Cadeaux, repas, décorations, vêtements, ces moments de fêtes peuvent être un casse-tête, voire un sacrifice financier pour beaucoup, un moment de plaisir et de détente pour ceux qui peuvent dépenser sans compter. Le budget disponible pour les fêtes est surtout un mètre-étalon du moral économique des Belges.
A l’échelle de l’Europe, les Belges se classent parmi les plus économes, la moyenne européenne du budget consacré aux fêtes étant de 456 euros. Les Russes et les Polonais sont ceux qui dépensent le moins (respectivement 284 et 322 euros), à l’inverse des Espagnols et des Britanniques qui se montrent les plus généreux, atteignant des moyennes respectives de 646 et 599 euros.
D’après Christmas Survey 2018, Les consommateurs changent leurs habitudes d’achat en 2018.

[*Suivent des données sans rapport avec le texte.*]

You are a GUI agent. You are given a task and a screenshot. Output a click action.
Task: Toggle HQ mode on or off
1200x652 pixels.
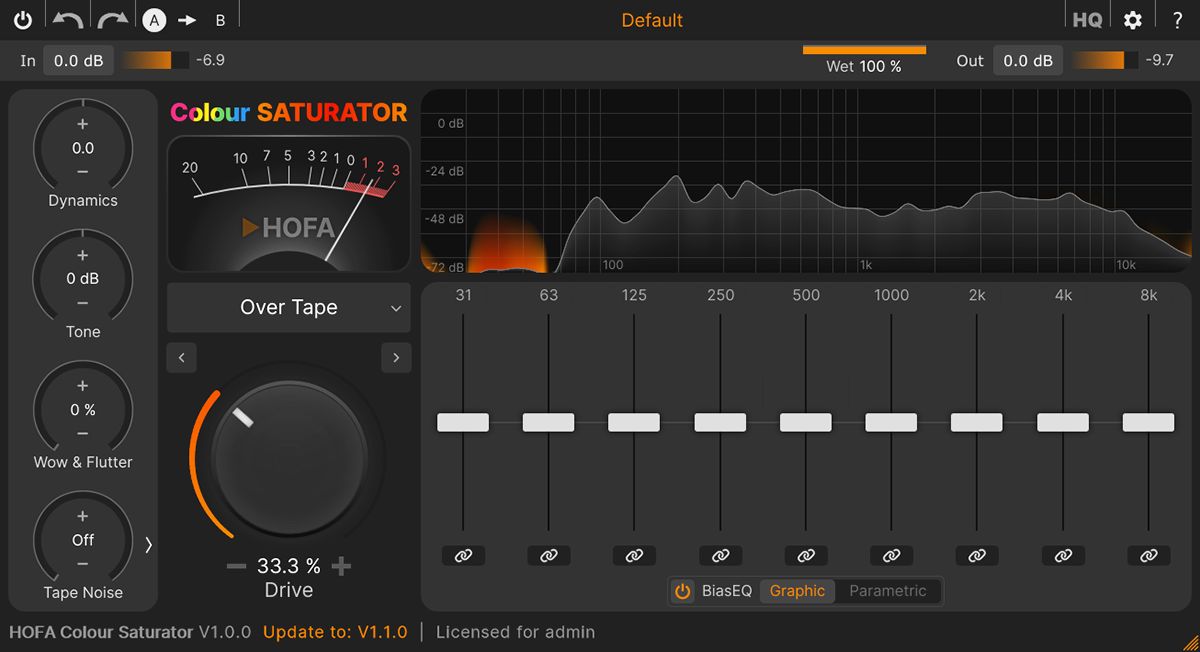(1087, 20)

1. La notion de cadeau/Petit traité d’anthropologie sociale, Alex Gagnon
2. Marcel Mauss, Essai sur le don. Forme et raison de l’échange dans les sociétés archaïques, paru en 1923–1924 dans l’Année Sociologique, réédition 2007, PUF
3. Maurice Godelier, L’Enigme du don, coll. Champs Essais, Ed. Flammarion, 2008.